言われてみれば何ら特別なことではないが、これを一つの言葉で認識しているか否かは大きな違いだと思う。 やっぱり勉強はしとかなあかんかったね。

「つぶやく」よりも「うめく」くらいがちょうどいい

つぶやき感覚で思っていることを垂れ流すと、公的な空間ではいろいろ支障が出る。毎日どこかの誰かが「失言」して祭りが起きている。
ある分野で非常に信頼されており、かつ影響力もある専門家が、専門外のことに対して気軽に「つぶやいて」しまい、手厳しくツッコまれるというような事態も何度か見かけた気がする。

おれはつぶやくやつはもうやっていない。 口下手だから140字やらの細切れな短文で言えることが特にない。

一方で「つぶやき」に憧れもする。 垂れ流すからこそ其奴の人となりが覗けるのだ。
あそこにはいつも信じられないくらい多くの人たちがいて、皆がにこやかに挨拶したり殴りあったりしていてとてもまぶしい。

おれはここで「うめく」のがせいぜいだ。 もし見知らぬ人に見つかっても、「あの人なんか言うてる?なに言うてるんやろ?」くらいの様子。
つまり、だらだらと取り留めもなく、抽象度を上げて書く。
具体名を挙げてなにか言いたくなったら、身近な友達にでも「つぶやく」ことにする。

深夜のメモ:「作り"たい"」と「作る"べき"」

自分が「何を作り"たい"か」を考えると、趣味趣向や憧れに基づいたものが出てくる。 一方、「何を作る"べき"か」は難しかった。 おれはそもそもこの両者の違いを悟るまでに数年費やした。 ここらで自分なりの感想をまとめておこうと思う。

世の中いろいろな作風の表現物がある。 もしあなたが魅力を感じる作品群が一貫して似たような作風なら、自分が何を作るかという問題にも大して悩まされることはないかもしれない。

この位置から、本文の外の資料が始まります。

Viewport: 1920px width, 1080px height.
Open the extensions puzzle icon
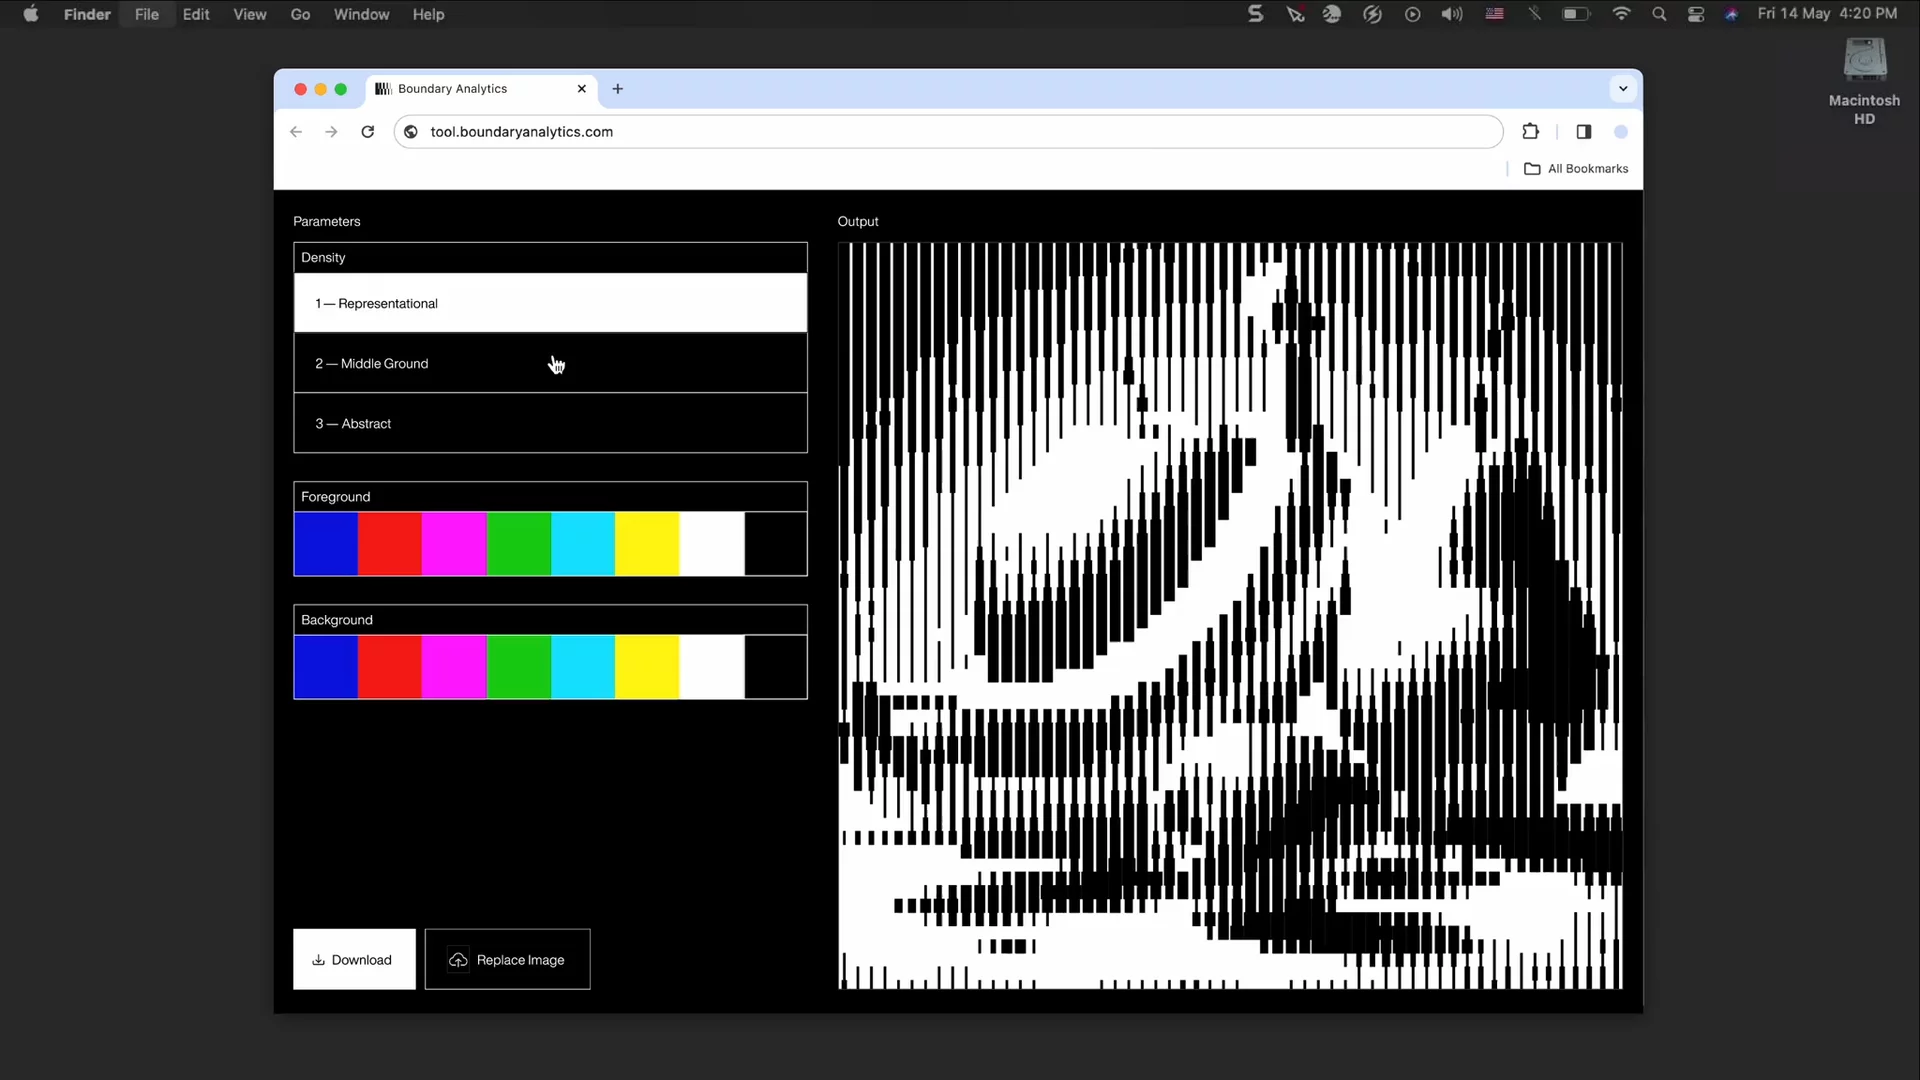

しかしおれの場合は違った(というかみんな違うよね?)。一見全く相容れない作品たちでも、それぞれ同じくらい強く心を動かされることが多々あった。 暴力的な作品でも面白いものはあるし、一般にオタク向けと言われる作品にこそ共感できることもある。マイナーで小難しい作品にも憧れるし、老若男女に愛されるメジャー作品は当然楽しめた。

素晴らしい作品の内部にはどれもおもしろさを保証する論理があり、おれには各々に一定の正しさがあるように思えた。

じゃあそんな中からおれは一体どれを選び、それみたいな作品を作ればいいのか? そんなことを散々悩みながら制作し、いくつかは一応形になったが、当然いつも揺らいでいた。 例えばWEBですごいイラストを見かけたり、若手アニメーターの凄技に嫉妬したりするたび、自分もそれみたいな絵を描かなければいけない気がしてくる。

結局、自分の中に価値基準が育っていなかったのだ。 だから他人さまの多種多様な作品が擁する価値基準それぞれに見事あてられてあちこちひきずられてしまう。 そもそも他人の作品を基準に自分が作るものの方向性を「選ぶ」というのが的外れだった。 こういう態度で取り組むと、いかに「うまくやるか」という技術競争のゲームにしかならない。 どうしたってそれはその「選んだ」作風の価値基準の上で再生産するだけなのだから。

ではどうすればいいのか。 やっぱり自分の経験から出発するしかない。 自分が直接経験したものを作品の根拠に据えることではじめて、「何を作る"べき"か」が導けると思う。 ただし、壮大なメッセージやテーマを大上段に構えるのは駄目だ。 言語によるはっきりした主張・回答があるのに、それを言論で突き詰めないのはちょっと卑怯にすら感じる。

遅ればせながらこの辺りの整理ができてからは、何を見ても軽薄に影響されることは少なくなった。それがどんなに素晴らしかろうが、自分の作品からは一定の距離を保って考えられる。

憧れに引き回されて「作り"たい"」ものを作っていたら全くきりがない。今の世の中凄い作品はたくさんあるし、好きな作品だって尽きないからね。 でも実際「作る"べき"」ものは自分の生活の中にしかない。